(Records of locating words and elements)
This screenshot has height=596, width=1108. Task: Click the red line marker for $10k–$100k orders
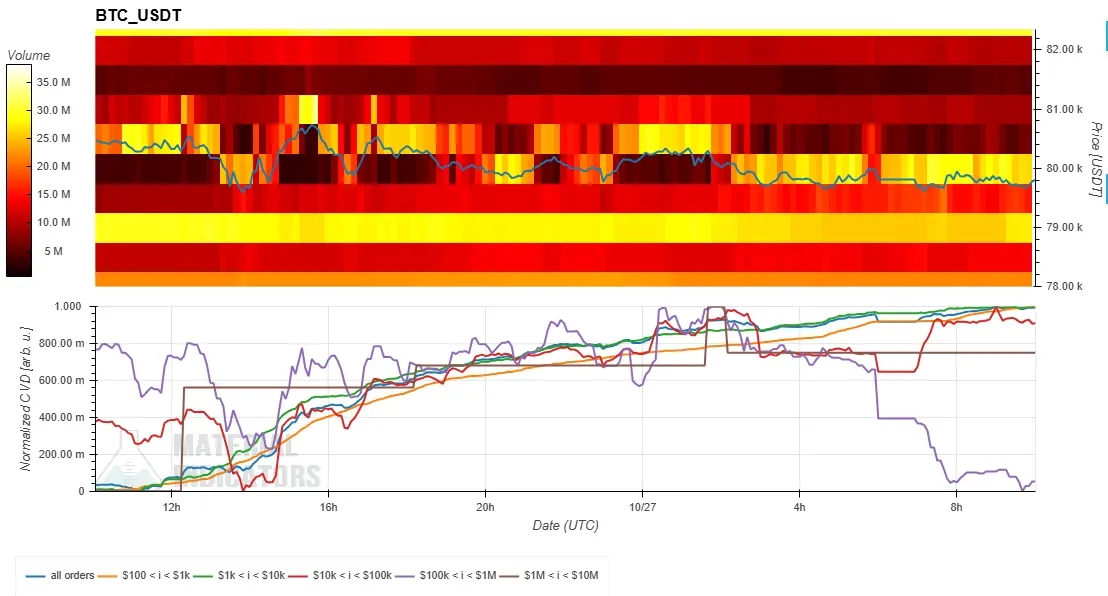[x=299, y=576]
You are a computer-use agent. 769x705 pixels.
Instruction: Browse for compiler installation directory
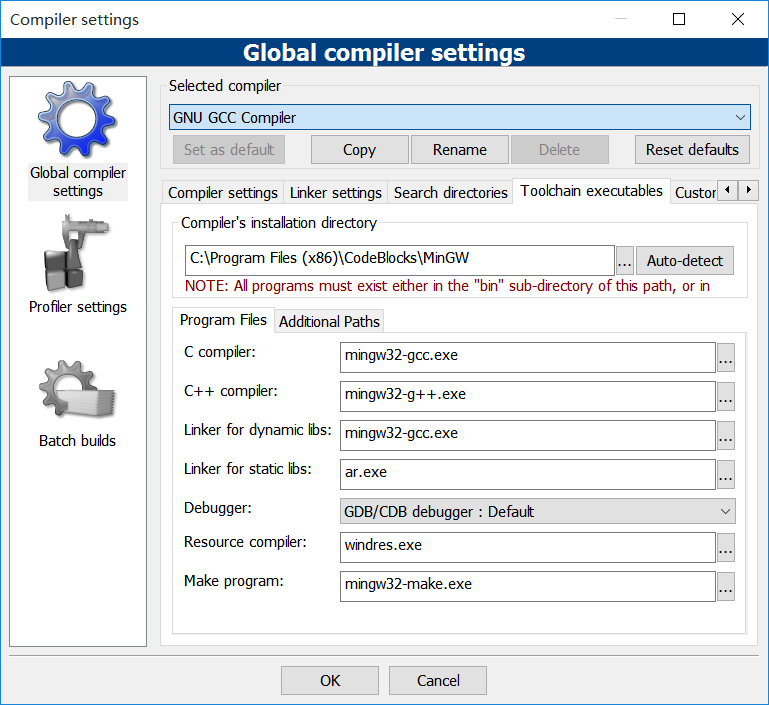[625, 261]
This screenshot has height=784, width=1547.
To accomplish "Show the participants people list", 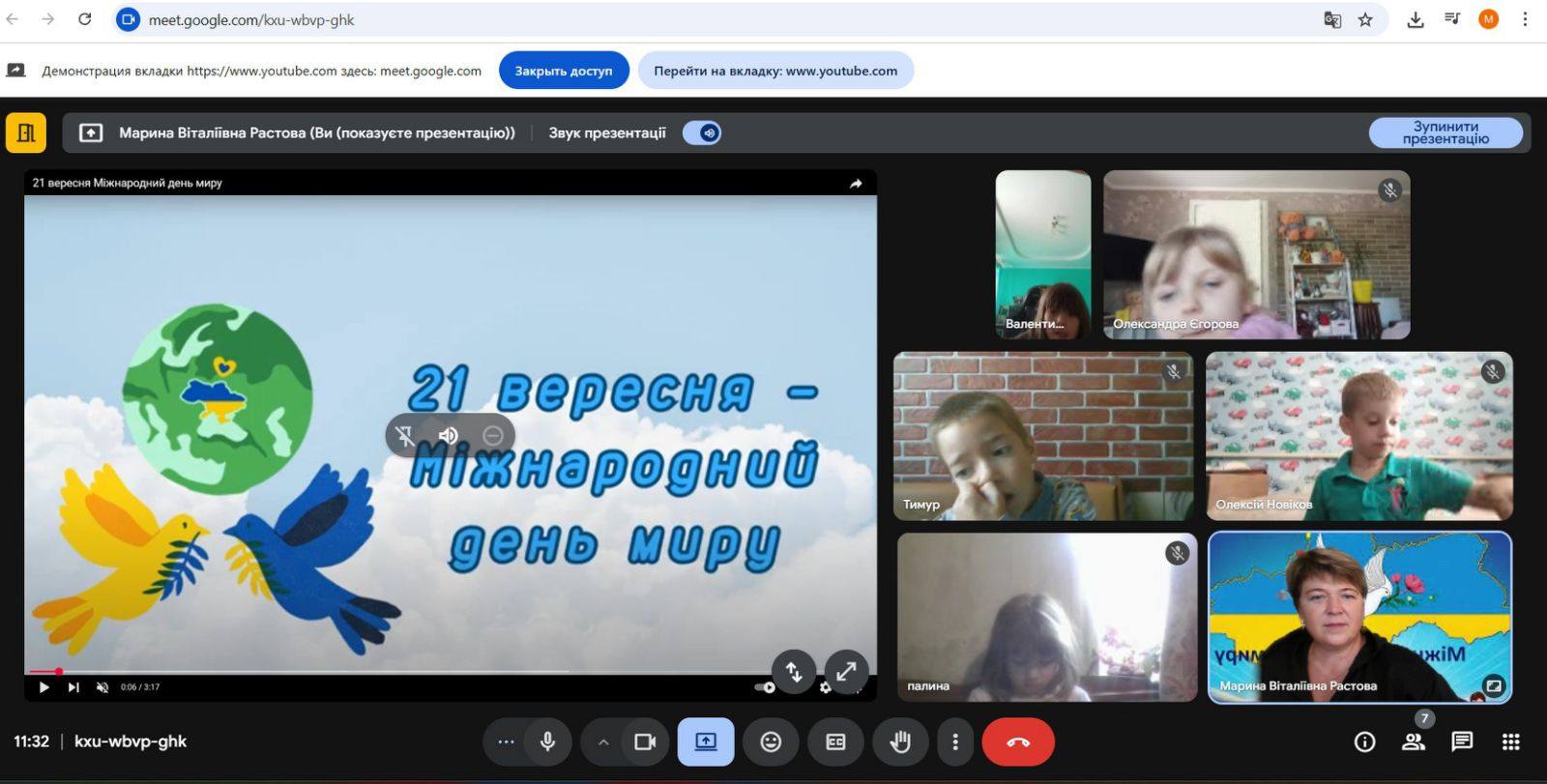I will pos(1413,741).
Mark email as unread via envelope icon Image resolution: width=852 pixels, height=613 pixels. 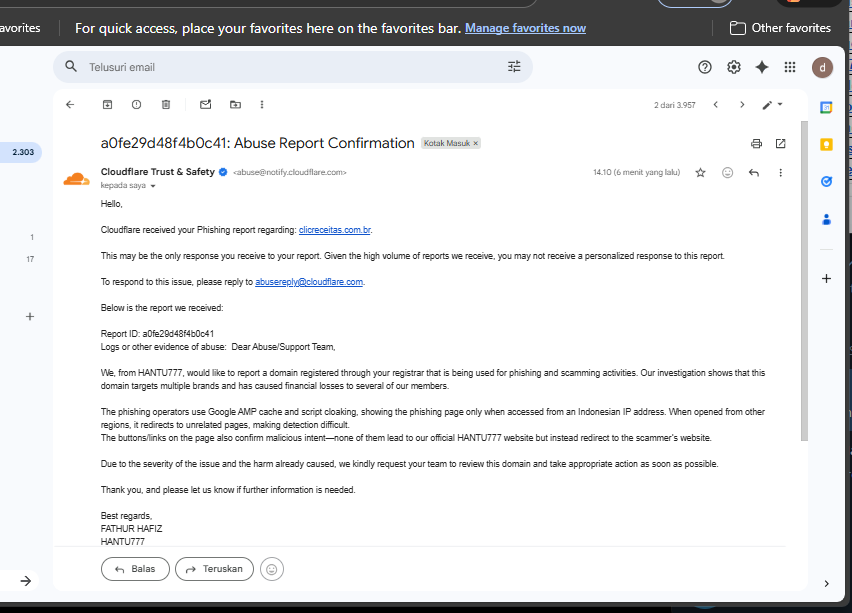click(x=205, y=105)
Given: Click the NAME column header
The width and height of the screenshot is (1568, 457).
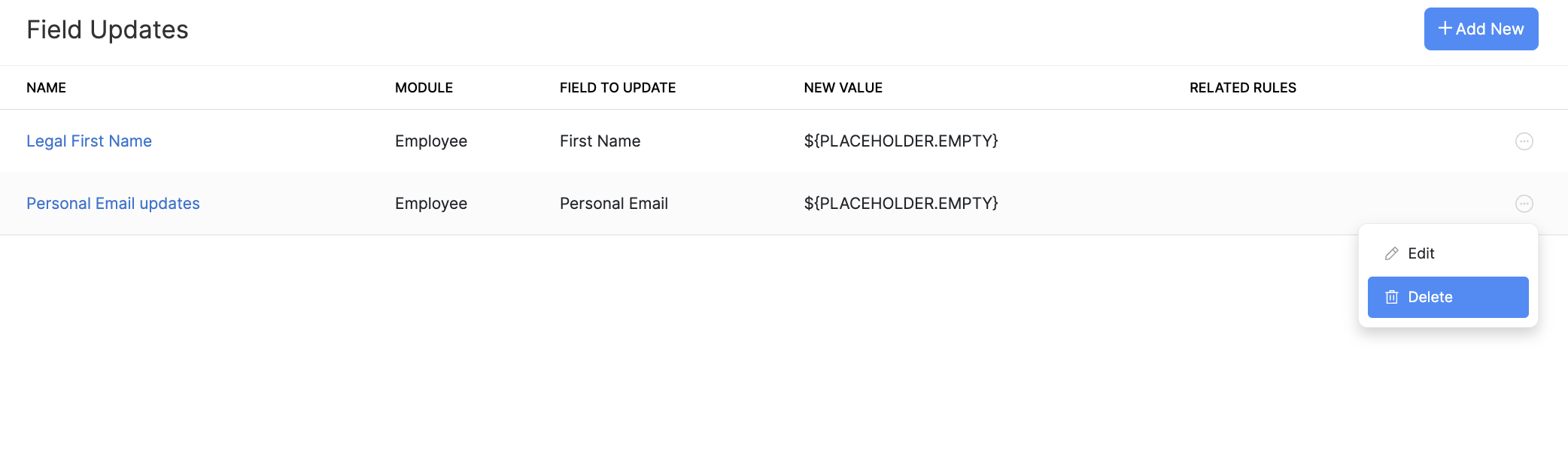Looking at the screenshot, I should point(46,88).
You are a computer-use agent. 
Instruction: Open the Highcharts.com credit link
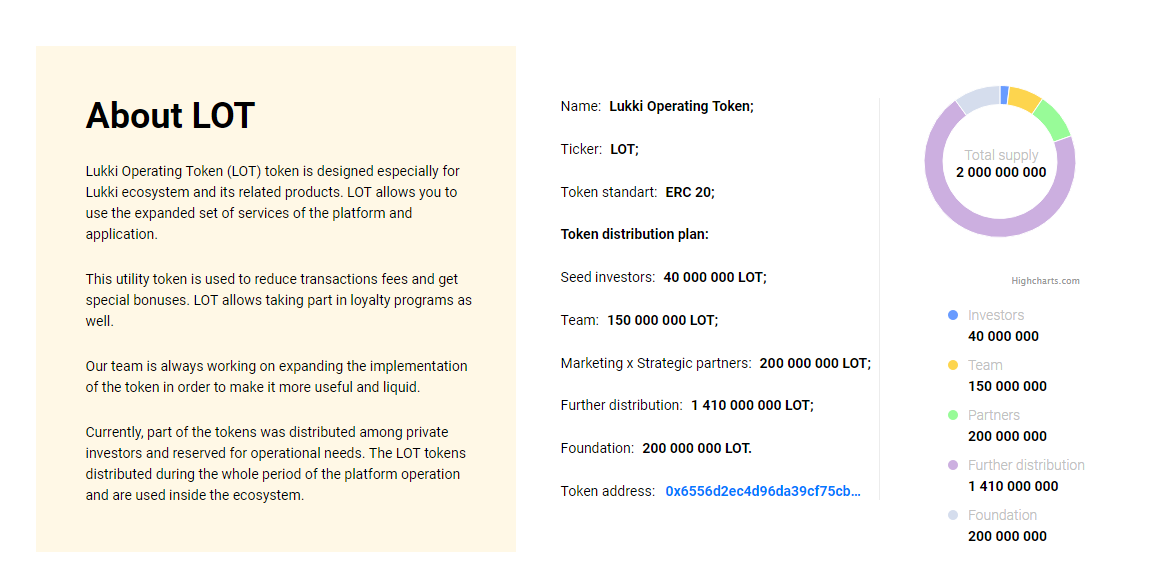pyautogui.click(x=1045, y=281)

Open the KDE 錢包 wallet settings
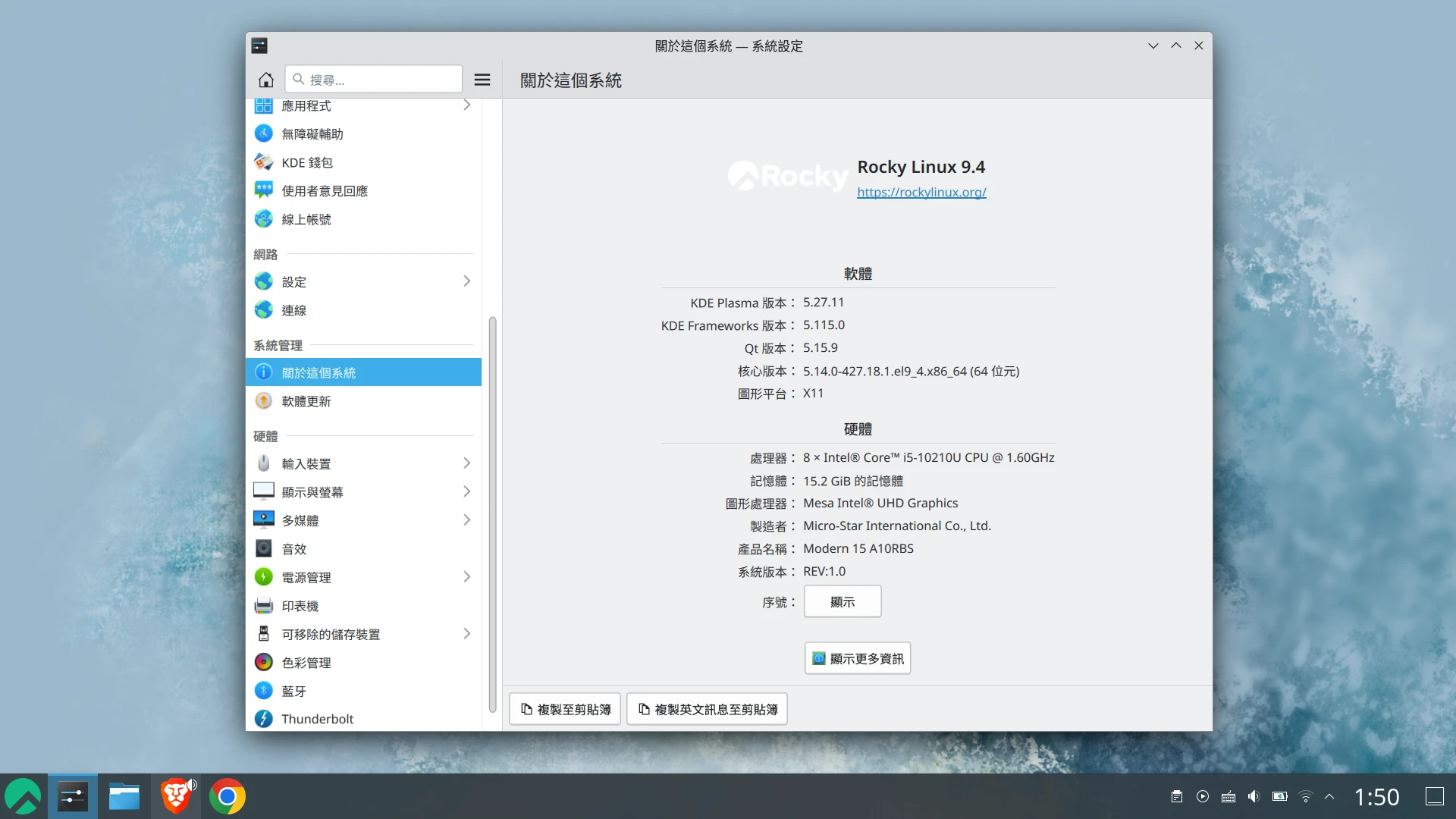click(x=306, y=162)
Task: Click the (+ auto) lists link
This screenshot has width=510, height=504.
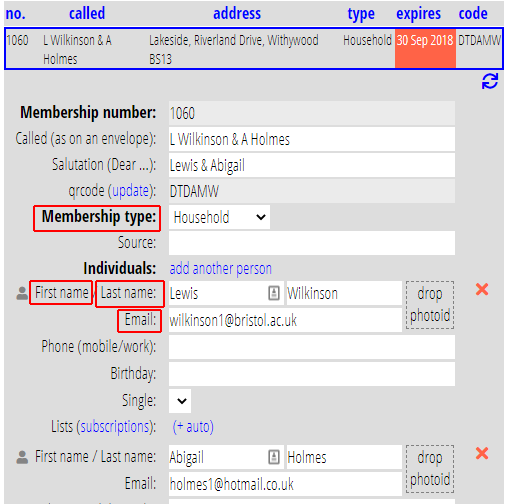Action: click(193, 427)
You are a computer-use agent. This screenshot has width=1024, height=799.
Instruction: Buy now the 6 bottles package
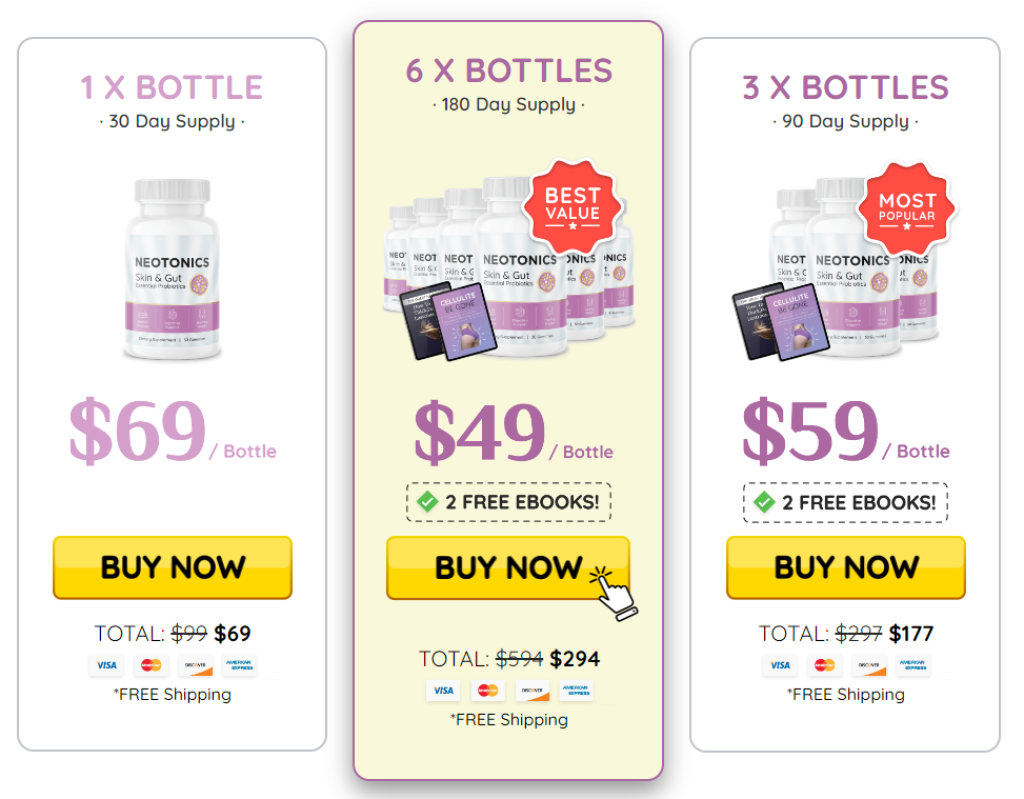(508, 568)
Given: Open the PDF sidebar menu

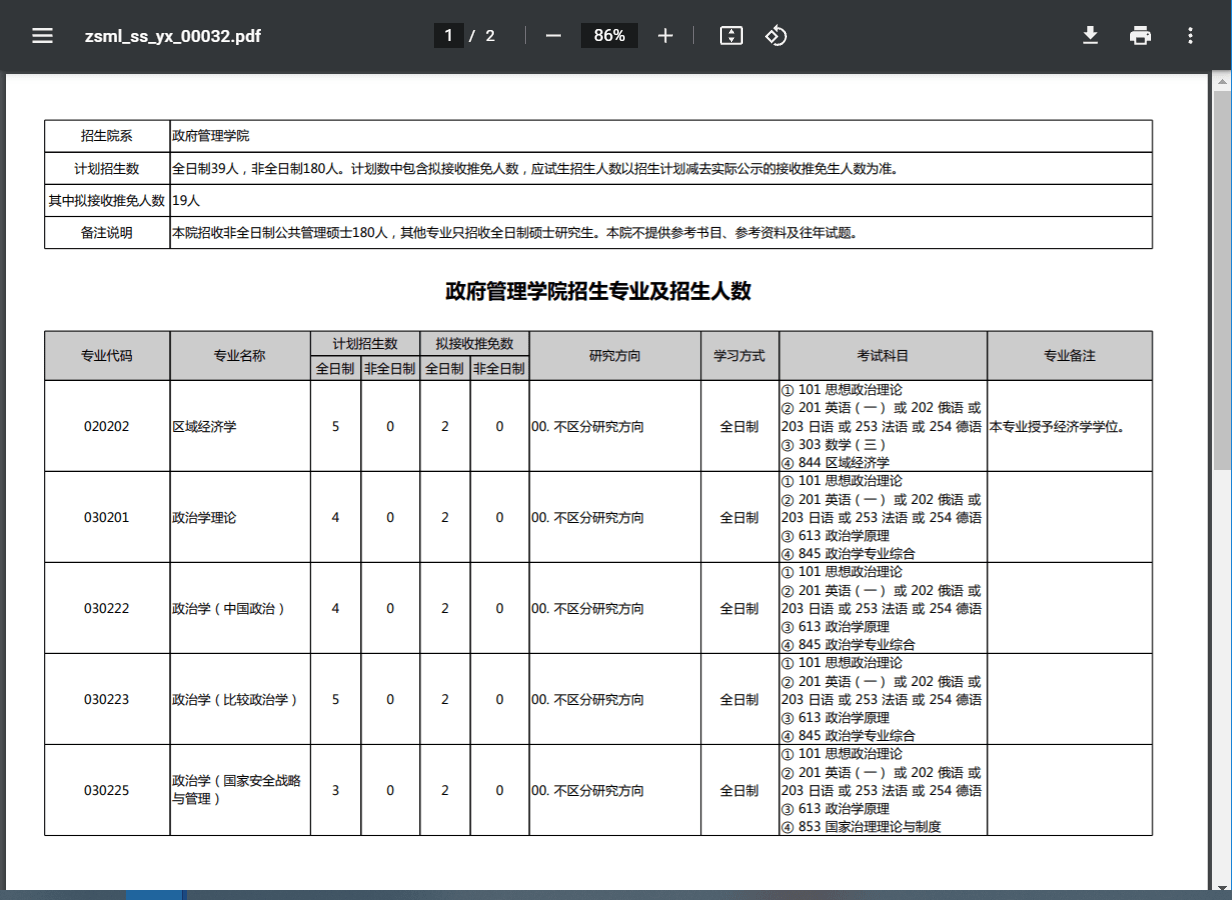Looking at the screenshot, I should (42, 36).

- [What is expected]: Copy the rows above word for word, beginning with the line that contains "Task: Click the (+ auto) lists link" and continuing through the end of the rows. Omit the pictures from your copy.

- [Correct result]:
Task: Click the (+ auto) lists link
This screenshot has width=510, height=504.
Action: click(193, 427)
You are a computer-use agent. This screenshot has width=1024, height=799.
Instruction: Buy now the 6 bottles package
(508, 568)
Given: Open the PDF sidebar menu

Looking at the screenshot, I should (42, 36).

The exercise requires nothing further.